The power within

Apart from being a Jesuit, Br Pat Douglas SJ holds a powerlifting world record. He also imparts life lessons from his own sporting background.


By David McMahon, Communications Manager, Society of Jesus in Australia

It’s a sunny winter afternoon in Melbourne and I’m concentrating on getting some good portraits of Brother Pat Douglas SJ. The clouds are scudding along quickly in windy conditions, so the light intensity keeps changing. Throughout the photo session for Br Pat and ten other tertians, there is a constant flow of good-natured background chatter. You know – laughter, quips, one-liners. But I’m moving a few degrees to the left and then sidestepping (adroitly, I do believe) to the right with more aplomb than Fred Astaire (I dare you to contradict me), so I’m not paying too much attention to the witticisms and encouragement behind me.

But the chorus has clearly struck a chord with Br Pat, who responds instantly. He momentarily flexes. Big flex. Big grin. And a nanosecond later the flex, like the errant sunshine, has disappeared.

That’s when I remember a key fact. The man from Omaha, Nebraska in America’s Midwest is a powerlifting coach at a Jesuit high school in his home state. So I ask if he’d mind performing one more flex. He nods. Big grin. Big flex. This time I’ve got the picture – literally and metaphorically.

A few days later, in a completely different setting, I ask him if he sees a connection between his faith and his interest in powerlifting.

“Yes, absolutely,” he responds, without volunteering any more discourse. This man would be a good poker player. He’s giving nothing away, and he’s grinning because he knows I’m waiting for more details.

So I ask him for more insight and he obliges.

Br Pat Douglas SJ. Photo: David McMahon.

I think finding God in all things applies,” he says. “God has given me the gift of strength and I’ve always tried to use it for God’s greater glory. I think being a powerlifter and now a powerlifting coach and a Jesuit helps me meet lifters where they are at. We share the common interest in lifting but it is quite common for kids or other athletes at competitions to want to talk about spiritual matters when they learn I am a Jesuit Brother. As Saint Ignatius says, go in through their door and bring them out your door.”

Directions => Sum up the profile of Br Pat Douglas above in two sentences.

Listing =>
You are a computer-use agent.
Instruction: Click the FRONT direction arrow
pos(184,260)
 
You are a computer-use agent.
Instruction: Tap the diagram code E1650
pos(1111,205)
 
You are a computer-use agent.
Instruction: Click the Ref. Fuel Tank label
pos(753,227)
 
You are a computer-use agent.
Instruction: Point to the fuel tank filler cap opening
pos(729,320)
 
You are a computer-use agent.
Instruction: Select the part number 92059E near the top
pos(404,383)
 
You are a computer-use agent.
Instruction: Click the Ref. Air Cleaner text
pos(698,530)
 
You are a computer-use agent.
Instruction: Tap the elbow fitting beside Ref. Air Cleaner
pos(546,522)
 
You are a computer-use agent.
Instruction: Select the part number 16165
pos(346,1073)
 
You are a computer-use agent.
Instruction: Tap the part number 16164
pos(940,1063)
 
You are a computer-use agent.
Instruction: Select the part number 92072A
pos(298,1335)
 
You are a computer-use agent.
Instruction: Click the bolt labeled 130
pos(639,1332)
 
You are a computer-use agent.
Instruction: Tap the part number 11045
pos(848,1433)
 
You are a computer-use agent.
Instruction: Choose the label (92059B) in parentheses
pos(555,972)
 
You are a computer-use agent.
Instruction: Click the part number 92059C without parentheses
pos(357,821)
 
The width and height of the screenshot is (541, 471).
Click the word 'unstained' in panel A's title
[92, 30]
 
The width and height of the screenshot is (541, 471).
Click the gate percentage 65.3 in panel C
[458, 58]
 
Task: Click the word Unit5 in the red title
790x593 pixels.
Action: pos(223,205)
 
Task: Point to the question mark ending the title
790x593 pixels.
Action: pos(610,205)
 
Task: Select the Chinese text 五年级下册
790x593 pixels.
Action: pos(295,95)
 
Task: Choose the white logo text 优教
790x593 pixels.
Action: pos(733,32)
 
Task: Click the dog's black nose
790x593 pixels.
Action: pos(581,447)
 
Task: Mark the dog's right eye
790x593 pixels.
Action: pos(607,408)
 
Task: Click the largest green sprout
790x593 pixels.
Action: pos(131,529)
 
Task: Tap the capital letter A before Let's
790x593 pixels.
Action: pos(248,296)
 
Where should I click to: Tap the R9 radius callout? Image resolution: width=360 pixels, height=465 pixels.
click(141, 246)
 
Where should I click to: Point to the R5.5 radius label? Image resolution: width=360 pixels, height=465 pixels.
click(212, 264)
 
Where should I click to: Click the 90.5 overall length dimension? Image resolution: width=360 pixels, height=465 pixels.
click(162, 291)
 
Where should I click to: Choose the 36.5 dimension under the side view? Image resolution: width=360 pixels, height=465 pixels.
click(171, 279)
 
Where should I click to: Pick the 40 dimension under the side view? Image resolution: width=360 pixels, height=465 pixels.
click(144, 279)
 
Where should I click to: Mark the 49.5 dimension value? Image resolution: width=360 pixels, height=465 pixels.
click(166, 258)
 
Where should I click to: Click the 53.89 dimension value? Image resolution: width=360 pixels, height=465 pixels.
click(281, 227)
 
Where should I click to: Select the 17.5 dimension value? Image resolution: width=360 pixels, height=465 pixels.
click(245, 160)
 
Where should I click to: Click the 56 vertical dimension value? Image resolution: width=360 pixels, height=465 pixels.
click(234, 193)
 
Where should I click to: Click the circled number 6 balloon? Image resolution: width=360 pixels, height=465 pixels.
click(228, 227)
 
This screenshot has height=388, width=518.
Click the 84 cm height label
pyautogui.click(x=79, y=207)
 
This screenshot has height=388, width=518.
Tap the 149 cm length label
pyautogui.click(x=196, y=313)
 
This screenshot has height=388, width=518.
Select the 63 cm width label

Answer for the task => Br Pat Douglas SJ, a Jesuit Brother from Omaha, Nebraska, holds a powerlifting world record and coaches powerlifting at a Jesuit high school in his home state. He sees a clear link between his faith and lifting: he believes God gave him the gift of strength to use for God's greater glory, and his shared interest in lifting helps him meet athletes where they are, many of whom want to talk about spiritual matters once they learn he is a Jesuit.